Dataset entries
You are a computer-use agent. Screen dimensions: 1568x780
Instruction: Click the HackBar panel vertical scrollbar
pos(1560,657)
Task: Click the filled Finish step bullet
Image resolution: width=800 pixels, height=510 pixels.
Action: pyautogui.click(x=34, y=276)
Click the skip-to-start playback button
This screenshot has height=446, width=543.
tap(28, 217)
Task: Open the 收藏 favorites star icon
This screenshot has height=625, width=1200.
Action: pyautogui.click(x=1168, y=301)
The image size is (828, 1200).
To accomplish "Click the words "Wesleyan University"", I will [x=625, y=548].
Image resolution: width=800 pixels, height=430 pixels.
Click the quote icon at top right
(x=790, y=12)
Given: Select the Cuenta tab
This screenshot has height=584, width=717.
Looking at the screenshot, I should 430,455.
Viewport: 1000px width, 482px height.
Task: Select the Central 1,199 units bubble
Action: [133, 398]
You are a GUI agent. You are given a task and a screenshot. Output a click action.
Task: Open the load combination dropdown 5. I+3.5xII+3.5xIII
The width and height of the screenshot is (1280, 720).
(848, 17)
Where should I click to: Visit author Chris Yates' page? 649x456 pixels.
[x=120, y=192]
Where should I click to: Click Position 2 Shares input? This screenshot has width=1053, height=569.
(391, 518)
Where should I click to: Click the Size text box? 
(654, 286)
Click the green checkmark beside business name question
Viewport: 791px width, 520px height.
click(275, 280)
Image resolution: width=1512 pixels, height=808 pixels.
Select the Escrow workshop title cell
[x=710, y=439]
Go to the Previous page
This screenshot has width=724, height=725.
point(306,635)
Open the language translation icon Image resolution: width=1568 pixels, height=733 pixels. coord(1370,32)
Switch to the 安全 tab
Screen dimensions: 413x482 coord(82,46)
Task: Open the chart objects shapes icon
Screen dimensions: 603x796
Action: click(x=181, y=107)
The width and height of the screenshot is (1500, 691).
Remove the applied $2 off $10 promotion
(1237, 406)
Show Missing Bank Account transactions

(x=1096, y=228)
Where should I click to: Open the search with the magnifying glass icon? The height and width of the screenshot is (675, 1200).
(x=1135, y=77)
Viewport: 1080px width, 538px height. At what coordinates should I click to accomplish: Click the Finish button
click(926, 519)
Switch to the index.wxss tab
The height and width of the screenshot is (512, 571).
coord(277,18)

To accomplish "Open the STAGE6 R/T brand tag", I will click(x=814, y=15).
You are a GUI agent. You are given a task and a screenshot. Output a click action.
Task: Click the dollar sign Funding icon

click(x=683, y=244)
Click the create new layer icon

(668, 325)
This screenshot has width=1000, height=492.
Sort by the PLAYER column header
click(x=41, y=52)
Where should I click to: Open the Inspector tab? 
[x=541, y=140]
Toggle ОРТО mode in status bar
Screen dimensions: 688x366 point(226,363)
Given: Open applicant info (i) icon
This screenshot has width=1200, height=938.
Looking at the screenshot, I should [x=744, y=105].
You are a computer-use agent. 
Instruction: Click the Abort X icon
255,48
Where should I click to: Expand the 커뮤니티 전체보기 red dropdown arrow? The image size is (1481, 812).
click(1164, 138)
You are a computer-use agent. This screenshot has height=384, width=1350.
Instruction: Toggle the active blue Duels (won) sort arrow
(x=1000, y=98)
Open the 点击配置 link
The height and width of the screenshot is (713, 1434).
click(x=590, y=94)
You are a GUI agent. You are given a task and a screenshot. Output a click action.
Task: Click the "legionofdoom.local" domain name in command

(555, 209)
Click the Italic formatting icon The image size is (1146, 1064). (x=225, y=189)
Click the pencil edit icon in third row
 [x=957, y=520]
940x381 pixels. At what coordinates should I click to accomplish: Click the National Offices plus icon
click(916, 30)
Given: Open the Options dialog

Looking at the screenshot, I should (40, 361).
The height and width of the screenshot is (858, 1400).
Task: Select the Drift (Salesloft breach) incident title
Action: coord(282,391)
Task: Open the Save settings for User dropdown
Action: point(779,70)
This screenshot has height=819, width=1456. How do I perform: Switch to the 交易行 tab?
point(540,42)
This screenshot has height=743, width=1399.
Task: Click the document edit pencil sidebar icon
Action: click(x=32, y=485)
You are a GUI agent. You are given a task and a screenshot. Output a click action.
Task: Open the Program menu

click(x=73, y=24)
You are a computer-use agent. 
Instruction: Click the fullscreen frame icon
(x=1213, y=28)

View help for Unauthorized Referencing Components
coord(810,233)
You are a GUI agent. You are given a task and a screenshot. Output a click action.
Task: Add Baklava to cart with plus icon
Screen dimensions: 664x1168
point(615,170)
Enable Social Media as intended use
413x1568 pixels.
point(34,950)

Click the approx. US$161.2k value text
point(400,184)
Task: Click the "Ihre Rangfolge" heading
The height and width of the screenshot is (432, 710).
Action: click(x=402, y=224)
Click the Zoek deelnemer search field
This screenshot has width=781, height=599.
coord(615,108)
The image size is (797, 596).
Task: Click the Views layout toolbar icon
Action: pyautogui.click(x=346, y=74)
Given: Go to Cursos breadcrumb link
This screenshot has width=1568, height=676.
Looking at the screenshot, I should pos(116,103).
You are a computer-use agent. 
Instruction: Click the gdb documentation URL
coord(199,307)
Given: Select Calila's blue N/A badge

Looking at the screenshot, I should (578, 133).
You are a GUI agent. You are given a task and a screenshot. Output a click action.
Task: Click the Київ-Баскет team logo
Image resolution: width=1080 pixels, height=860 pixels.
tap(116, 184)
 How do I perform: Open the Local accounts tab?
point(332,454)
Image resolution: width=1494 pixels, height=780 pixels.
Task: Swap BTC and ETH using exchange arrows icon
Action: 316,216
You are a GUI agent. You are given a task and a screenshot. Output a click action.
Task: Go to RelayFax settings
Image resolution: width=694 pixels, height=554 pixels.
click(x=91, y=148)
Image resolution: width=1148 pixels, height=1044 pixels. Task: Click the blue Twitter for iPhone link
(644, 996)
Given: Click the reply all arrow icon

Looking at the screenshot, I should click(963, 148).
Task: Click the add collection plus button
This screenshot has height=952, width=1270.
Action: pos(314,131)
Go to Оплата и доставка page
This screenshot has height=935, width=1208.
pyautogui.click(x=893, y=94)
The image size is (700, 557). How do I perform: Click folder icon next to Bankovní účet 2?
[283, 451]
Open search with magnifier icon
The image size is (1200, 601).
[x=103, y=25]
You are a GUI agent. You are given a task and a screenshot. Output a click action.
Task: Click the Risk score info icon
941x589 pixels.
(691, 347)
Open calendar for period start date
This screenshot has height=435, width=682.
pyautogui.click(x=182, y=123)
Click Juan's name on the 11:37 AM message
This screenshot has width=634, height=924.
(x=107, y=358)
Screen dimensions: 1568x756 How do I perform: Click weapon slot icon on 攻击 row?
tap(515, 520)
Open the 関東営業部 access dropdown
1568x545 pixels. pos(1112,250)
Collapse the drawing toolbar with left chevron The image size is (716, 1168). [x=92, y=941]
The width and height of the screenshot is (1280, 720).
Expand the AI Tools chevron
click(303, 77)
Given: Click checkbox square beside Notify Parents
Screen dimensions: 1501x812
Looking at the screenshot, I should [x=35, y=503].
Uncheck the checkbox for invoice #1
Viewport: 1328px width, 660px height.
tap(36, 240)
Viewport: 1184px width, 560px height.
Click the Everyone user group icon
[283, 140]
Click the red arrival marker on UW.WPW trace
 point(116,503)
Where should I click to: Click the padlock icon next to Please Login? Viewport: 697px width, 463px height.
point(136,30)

Work order
Show all lines above that contain "will".

Answer section
To accomplish "Click the words "Wesleyan University"", I will [x=625, y=548].
To accomplish "Open the STAGE6 R/T brand tag", I will click(x=814, y=15).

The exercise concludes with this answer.